**TASK INSTRUCTIONS**:
The whole listing, from first line to last: copy it exactly.

**RECORDS TO PROCESS**:
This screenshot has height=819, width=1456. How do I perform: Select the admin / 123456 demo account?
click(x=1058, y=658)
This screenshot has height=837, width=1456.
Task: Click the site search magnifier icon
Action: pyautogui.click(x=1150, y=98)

**RESPONSE**:
This screenshot has height=819, width=1456. How do I perform: Select the admin / 123456 demo account?
click(x=1058, y=658)
This screenshot has height=837, width=1456.
Task: Click the site search magnifier icon
Action: pyautogui.click(x=1150, y=98)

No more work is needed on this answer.